For students from different backgrounds, having a chance to deeply dive into an understanding of Black America will enhance their education and their growth. Many liberal-leaning families in New Jersey say they want that. They know it is essential to a more just society.
The newly unveiled AP African American Studies curriculum has sparked a firestorm over what kids should and shouldn’t see and hear in school.
The curriculum, which has detractors on both sides of the aisle, attempts to provide a deep accounting of the lived experience of millions of Black Americans. With this course, a host of new authors and ideas will be rolled out in schools across the nation — schools that educate children from a wide range of racial and socio-economic backgrounds.
Not everyone is happy about this. For many, just having conversations about uncomfortable topics feels like a threat. And we are seeing evidence of politicians attempting to curtail young people’s access to the truth.
They are trying to employ a playbook from long ago. In 1836, Congress agreed to table all action on petitions related to slavery. What came to be known as the “gag rule” was instituted as a way to avoid conflict over, and therefore action to limit or end slavery.
This is why the College Board’s unveiling of the AP African American Studies coursework is so important.
History is messy. It is complicated and full of people and societies capable of outstanding achievements and brutal atrocities.
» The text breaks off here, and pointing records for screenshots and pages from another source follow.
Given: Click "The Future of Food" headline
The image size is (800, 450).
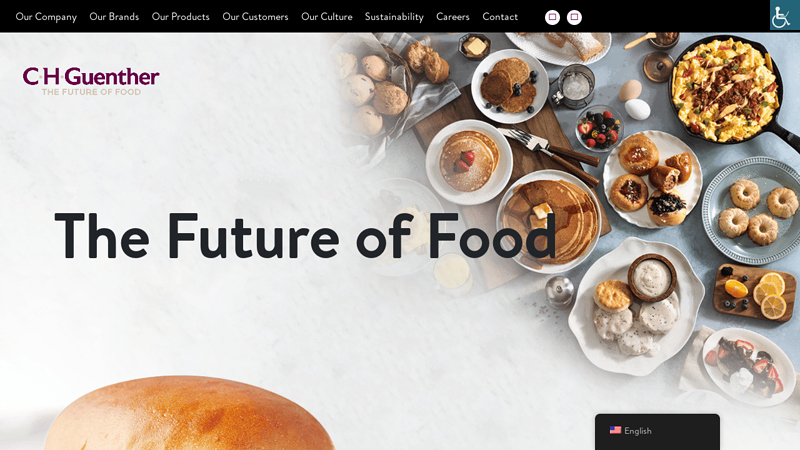Looking at the screenshot, I should (x=305, y=236).
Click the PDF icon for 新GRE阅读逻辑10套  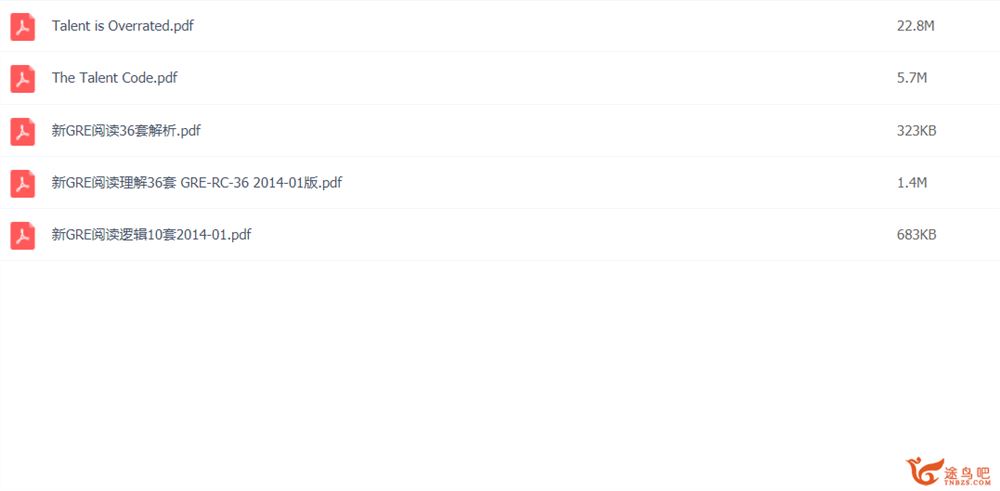pos(22,235)
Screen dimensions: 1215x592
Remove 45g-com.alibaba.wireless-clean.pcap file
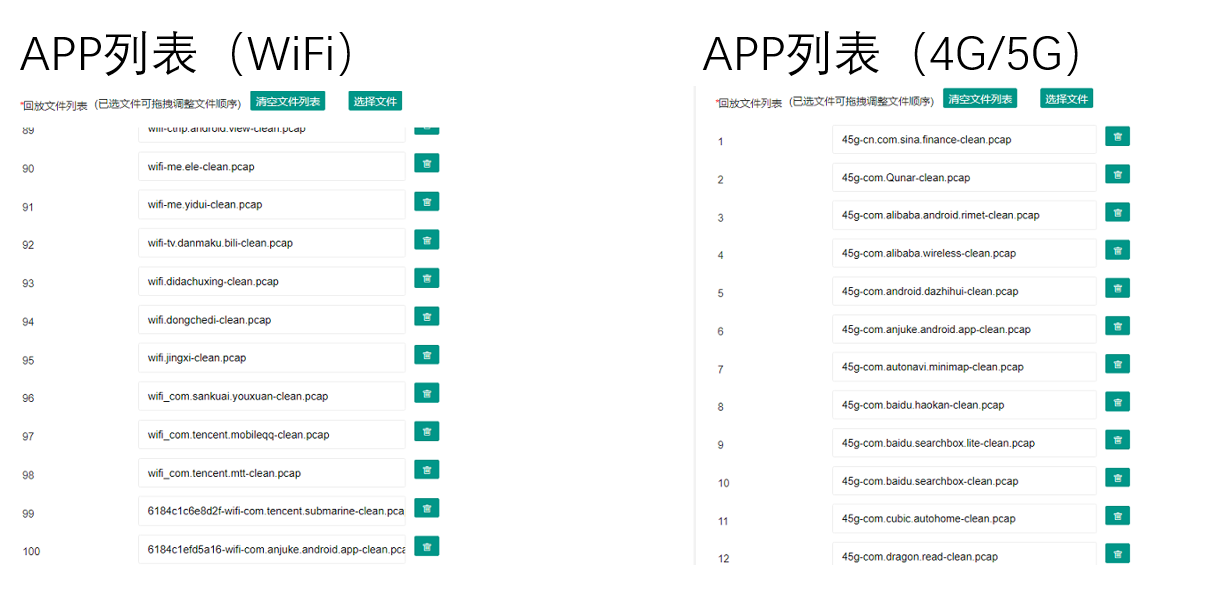[1117, 251]
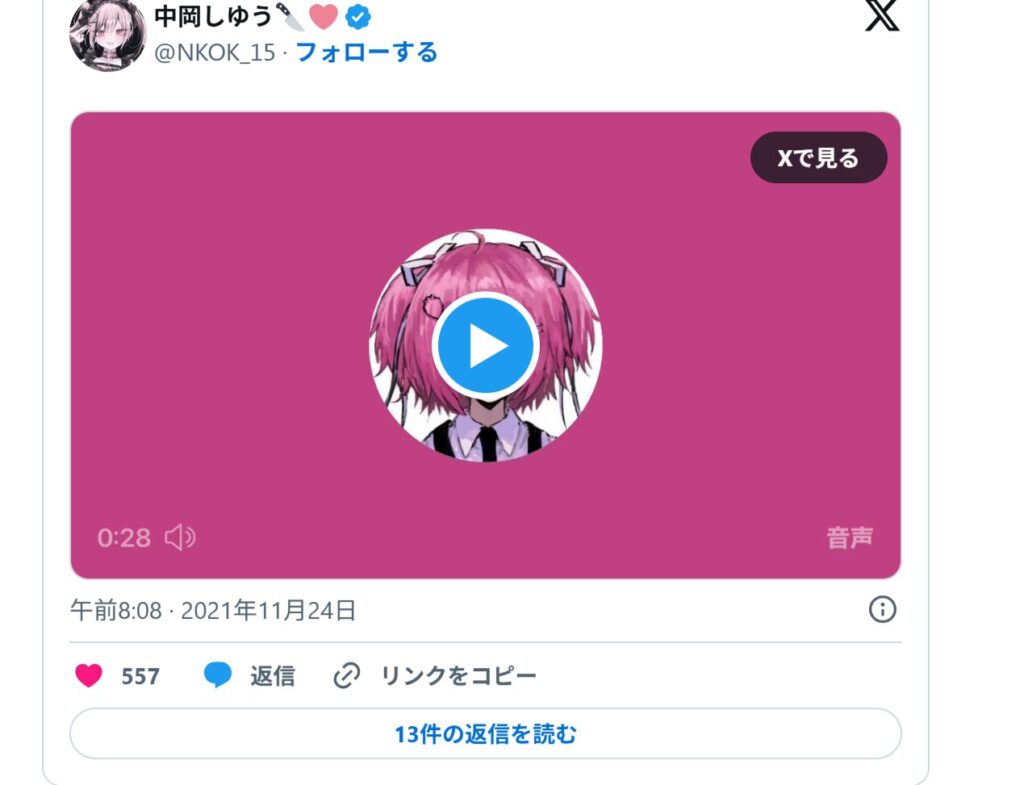Click 13件の返信を読む button
1024x785 pixels.
click(x=485, y=733)
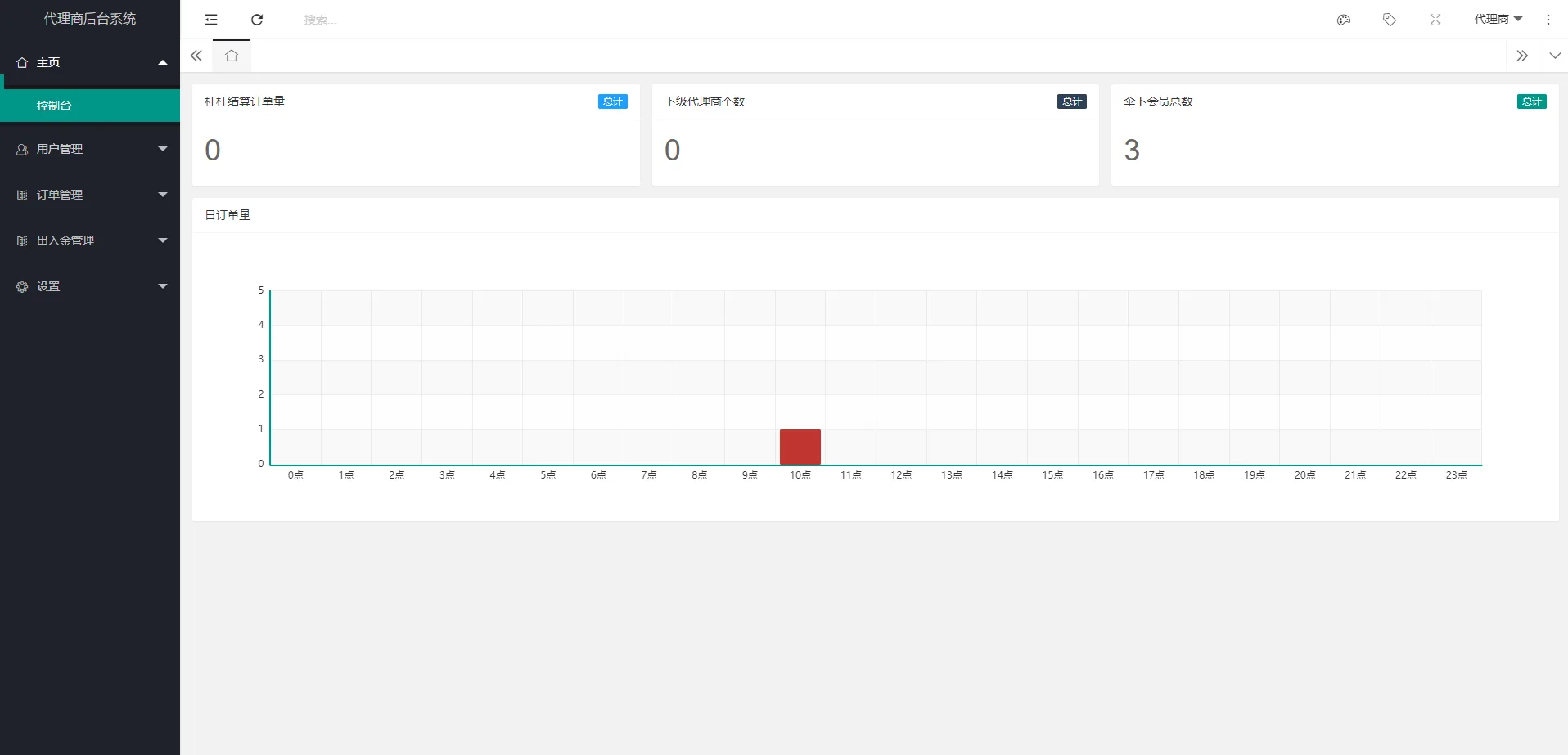Expand the 设置 menu
This screenshot has height=755, width=1568.
click(x=90, y=286)
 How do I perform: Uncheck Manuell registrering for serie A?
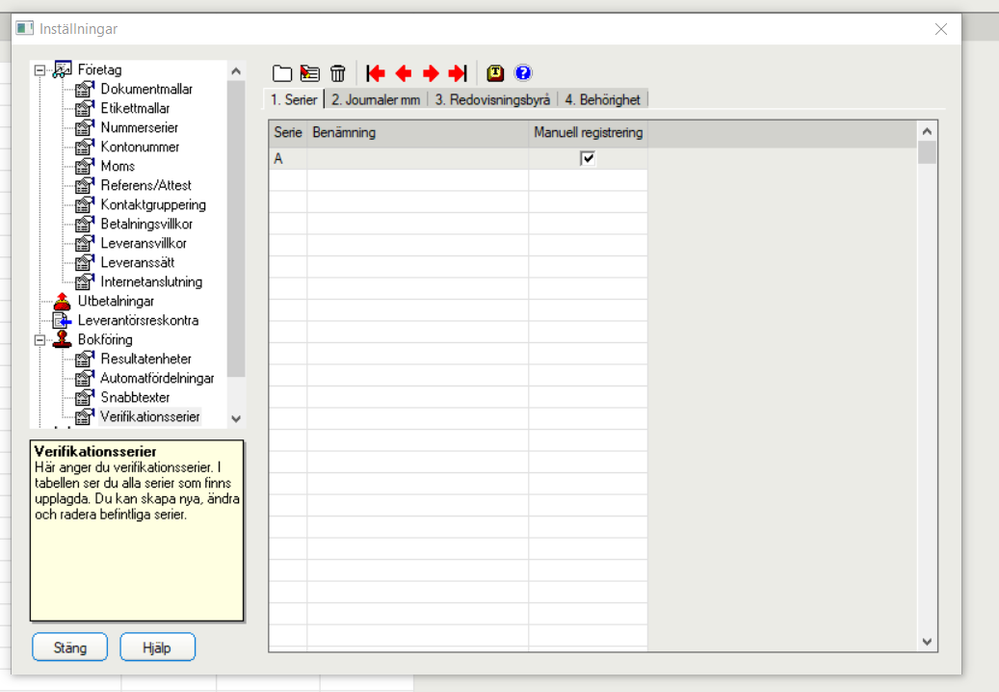tap(587, 158)

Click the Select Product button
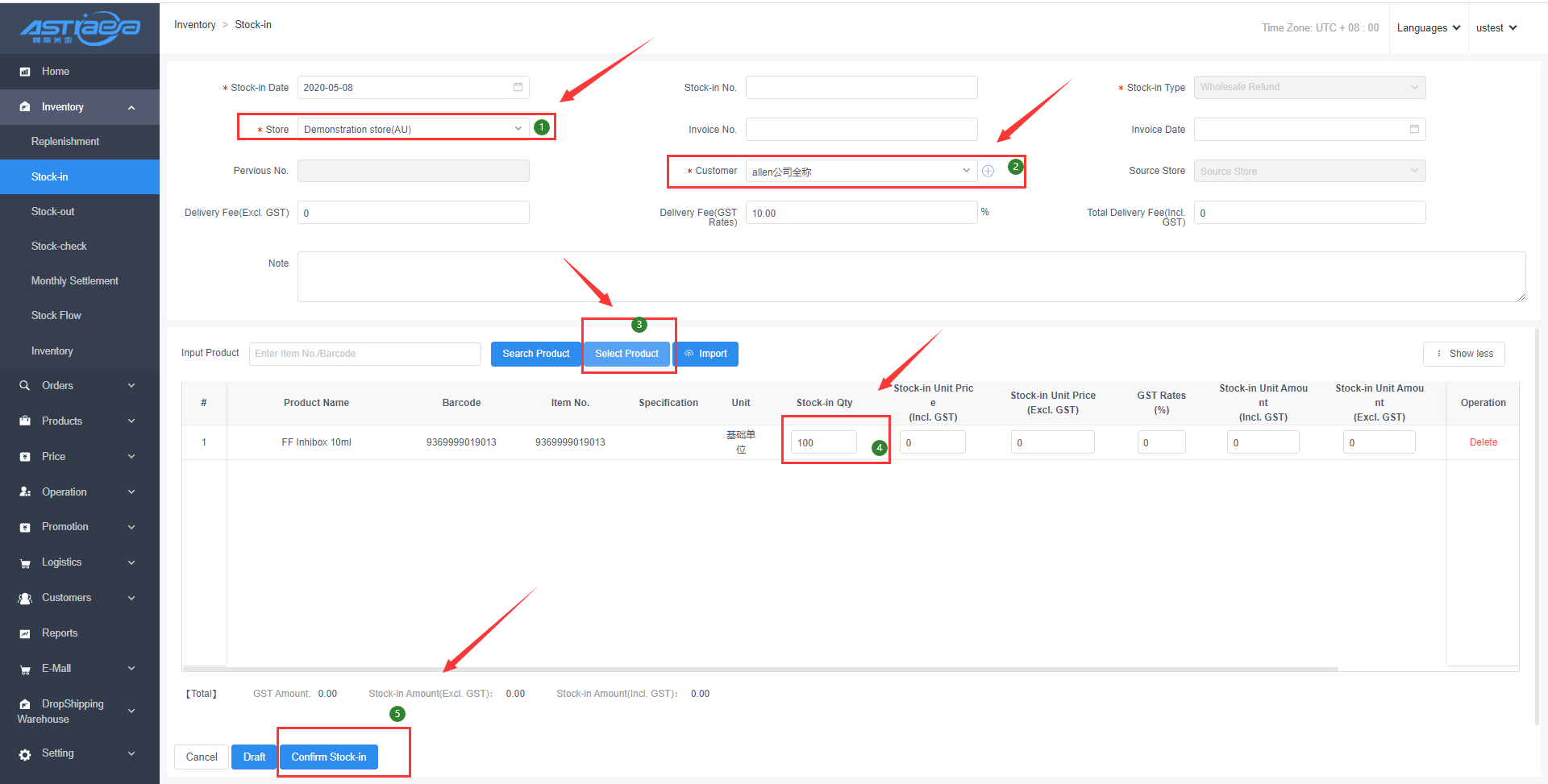[x=626, y=354]
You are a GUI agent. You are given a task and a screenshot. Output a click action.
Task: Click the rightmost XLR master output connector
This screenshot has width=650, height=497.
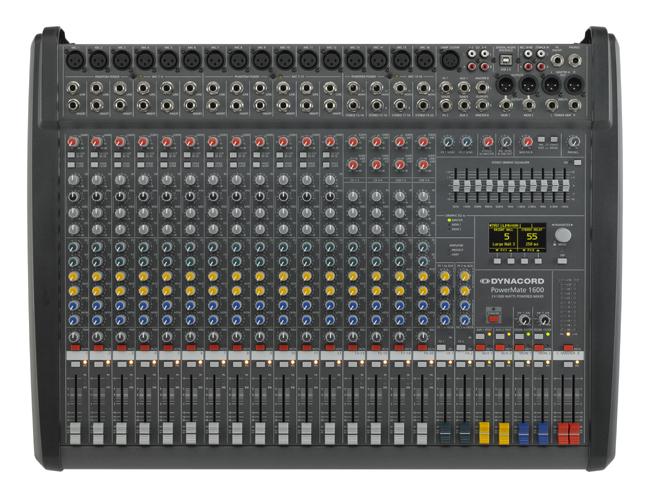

By embracing that messiness and helping our students embrace it, we come to understand our world and what it means to be human.
For the 53 schools at Uncommon where I lead history curriculum and instruction, authors that some find threatening actually represent freedom to our predominantly Black and Latinx students and a new way to look at themselves and their current lived experience.
It wasn’t until high school history when I read James Baldwin on my own that I started to unravel the mystery of my father, a man of few words with a tough exterior: a larger-than-life, muscle-bound cop that literally struck fear into my heart.
Baldwin reframes and retells the history of this country not from the perspective of the powerful, of the white oligarchy, but from the bottom up — the oppressed, disenfranchised and often silenced.
Through reading Baldwin I started exploring history in a new way, and it set me on a path to explore and learn for the first time about the harsh realities of life in the Jim Crow South. The same Jim Crow South that my father was born into in Como, North Carolina in 1946. Learning about this history helped me see my father, and my past, with new eyes.
This is the type of history instruction that can change lives.
And while the College Board’s new curriculum on African American studies is a good first start, history teachers across the nation are boldly going further than what the board’s framework supplies.